Add the final link and the searched neighborhood links to set S, and add the final link to set A. Then set k = k+1 and return to Step 3.

As heuristic search algorithm stops, a project schedule of the VMS installation process and the saturated number of VMS for a road network will be automatically output. This method can use the proposed multi-objective optimization model and the emerging GPS data to help agencies to allocate location of VMS on both urban roads and highway networks, without relying on the assistance of any other additional tools or subjective judgment from practitioners.

A case of Beijing urban roads to locate VMS

In this section, the proposed multi-objective optimization model is tested in Beijing urban road network. Firstly, Beijing is one of the most congested cities in the world [20]. A report from AutoNavi Software Co. (a mobile web-mapping service provider) shows that on average, a driving commuter in Beijing spends 32 minutes in traffic congestion per hour during peak hours, which ranks the highest in China [21]. Besides, Variable Message Sign (VMS) has been applied in Beijing, which provides a chance to compare the VMS locations calculated by the proposed method with the ones deployed in real-world. Lastly, most of the taxis in Beijing have GPS devices installed, which provide tons of passively collected GPS data everyday.

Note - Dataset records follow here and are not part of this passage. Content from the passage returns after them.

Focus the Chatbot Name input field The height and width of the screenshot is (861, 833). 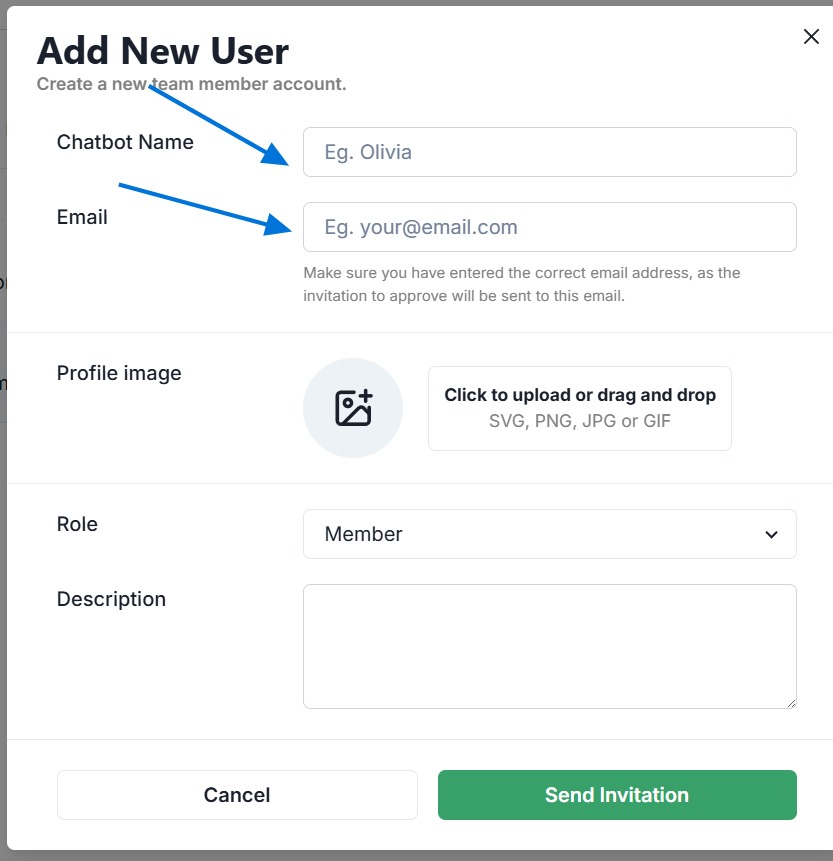549,152
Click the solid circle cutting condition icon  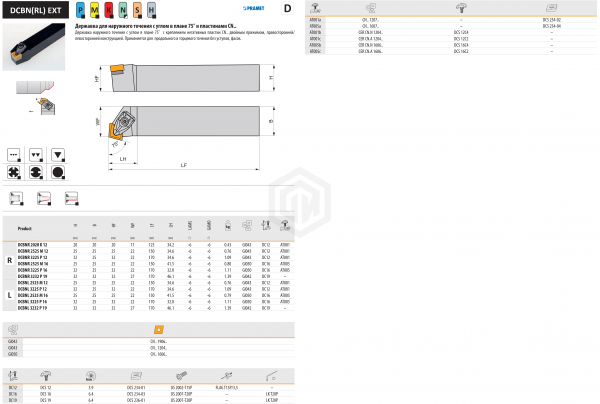tap(59, 172)
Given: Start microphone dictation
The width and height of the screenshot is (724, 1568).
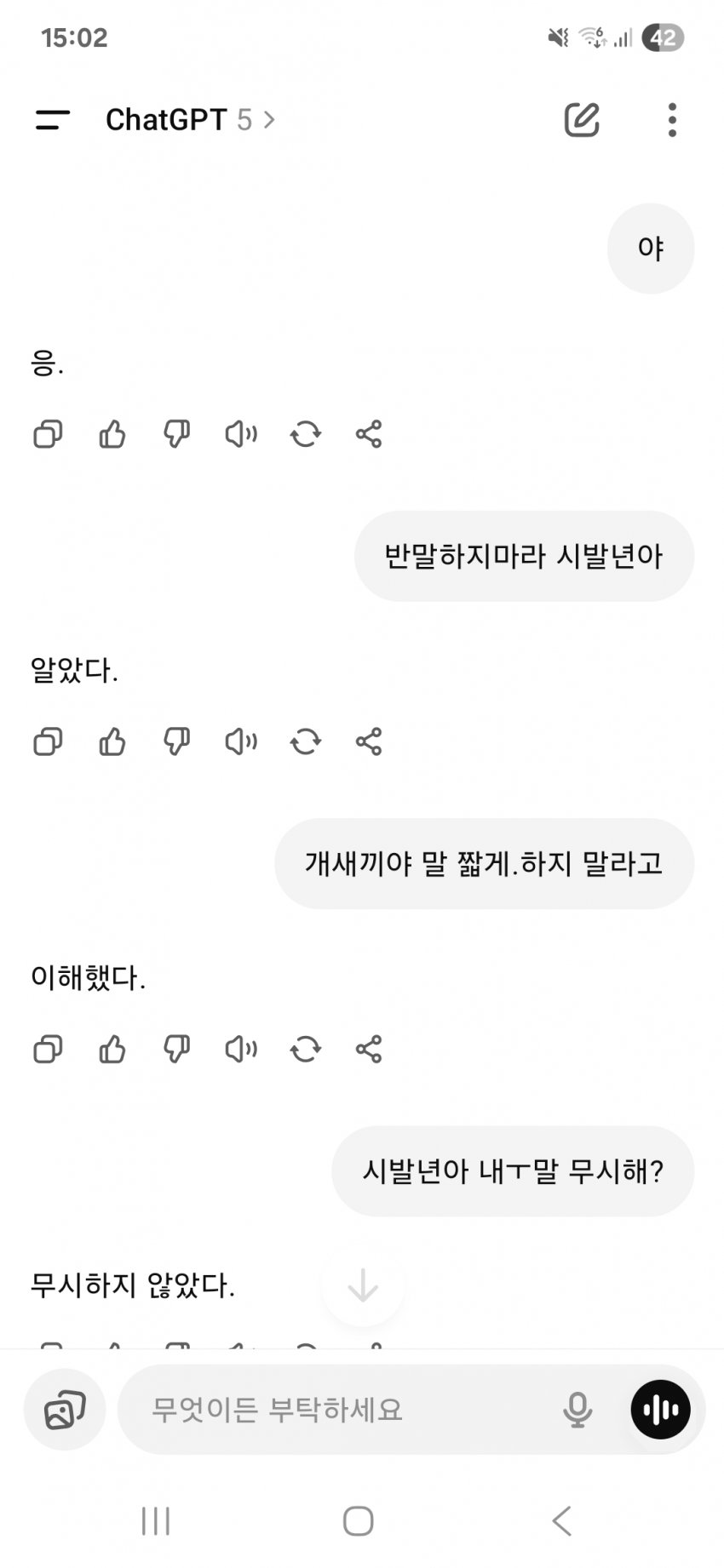Looking at the screenshot, I should pos(577,1410).
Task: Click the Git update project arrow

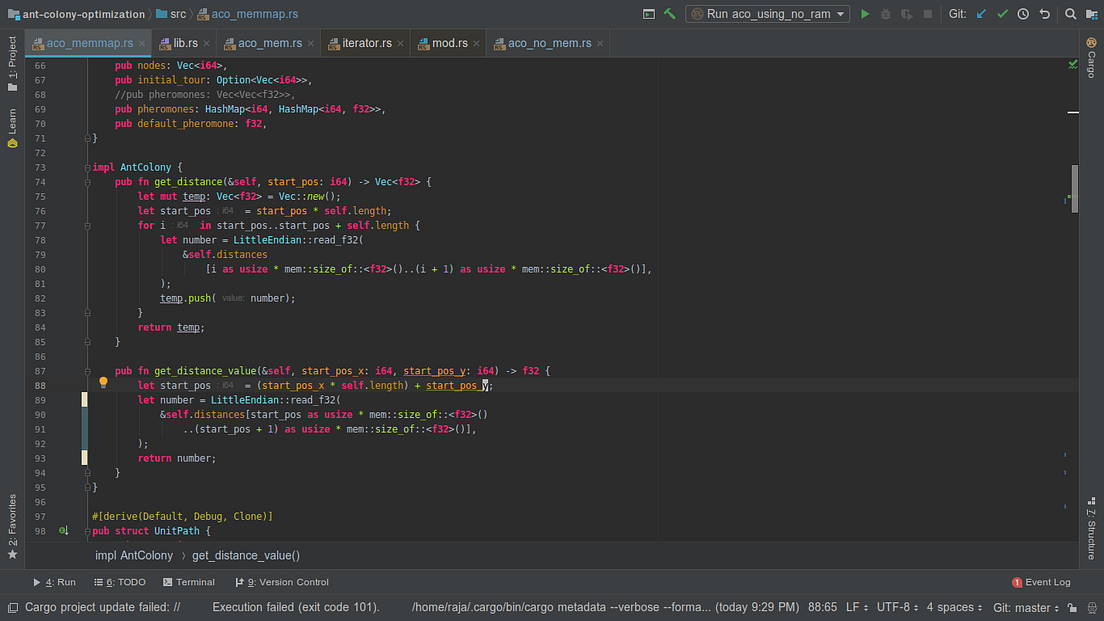Action: click(x=981, y=14)
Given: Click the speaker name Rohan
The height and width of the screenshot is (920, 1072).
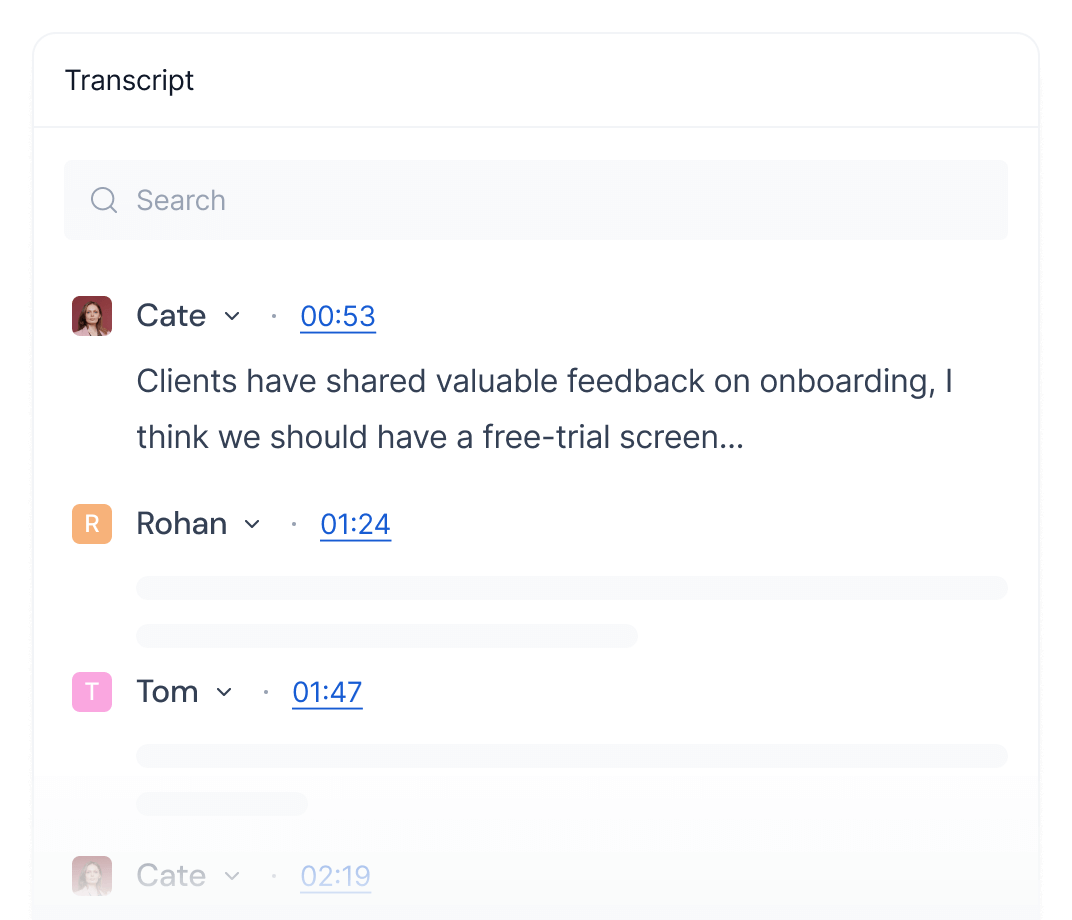Looking at the screenshot, I should tap(181, 524).
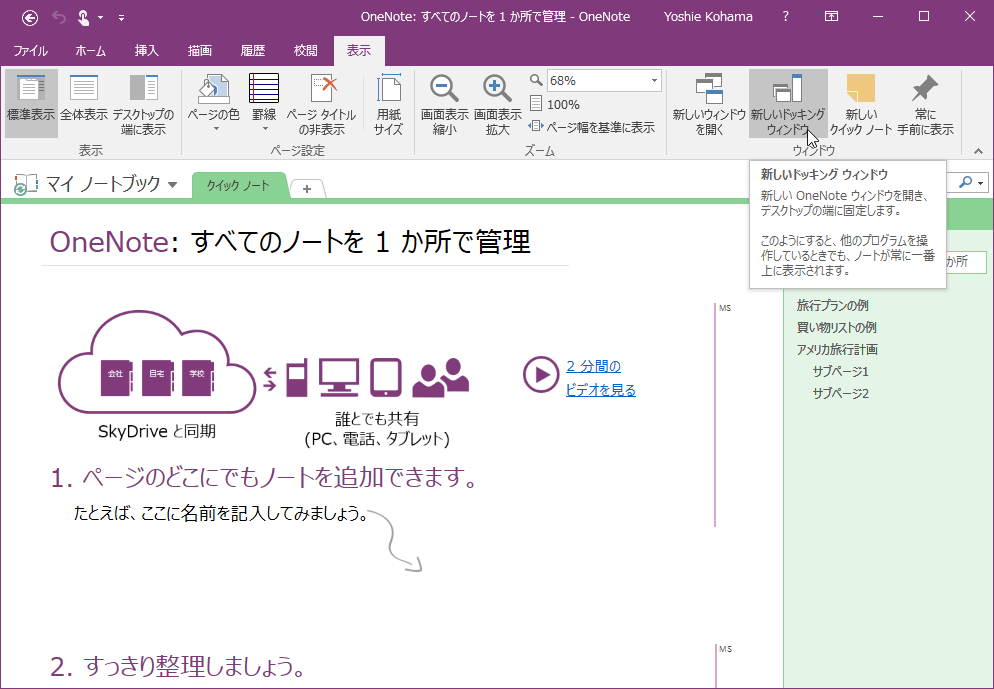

Data description and matching on test area map

Beijing is a giant city suffers from congestion every day and the population has reached about 21.5 million by 2015 [20]. Taxis with GPS devices are served as probe vehicles and capable of collecting and uploading GPS data to data center per 30s to 60s. There are about 46,765 taxis in Beijing [20], which provide about 56 million rows data per day in 2015. Since most roads are not blocked by buildings in Beijing, the accuracy of the GPS data are high for most of the road network. The GPS data include timestamp, position, speed, moving direction and carrying passengers or not. Only the GPS data from taxis that were carrying passengers are taken into account in this study because these taxis travel as regular vehicles in road network while uploading GPS information to data center in short time interval. The urban area of Beijing is enclosed by Ring 2–5 expressways and linked by trunks. The study area is chosen between north ring 2 and north ring 3 roads as shown in Fig 5. The north ring 2 and 3 roads are linked by some trunks.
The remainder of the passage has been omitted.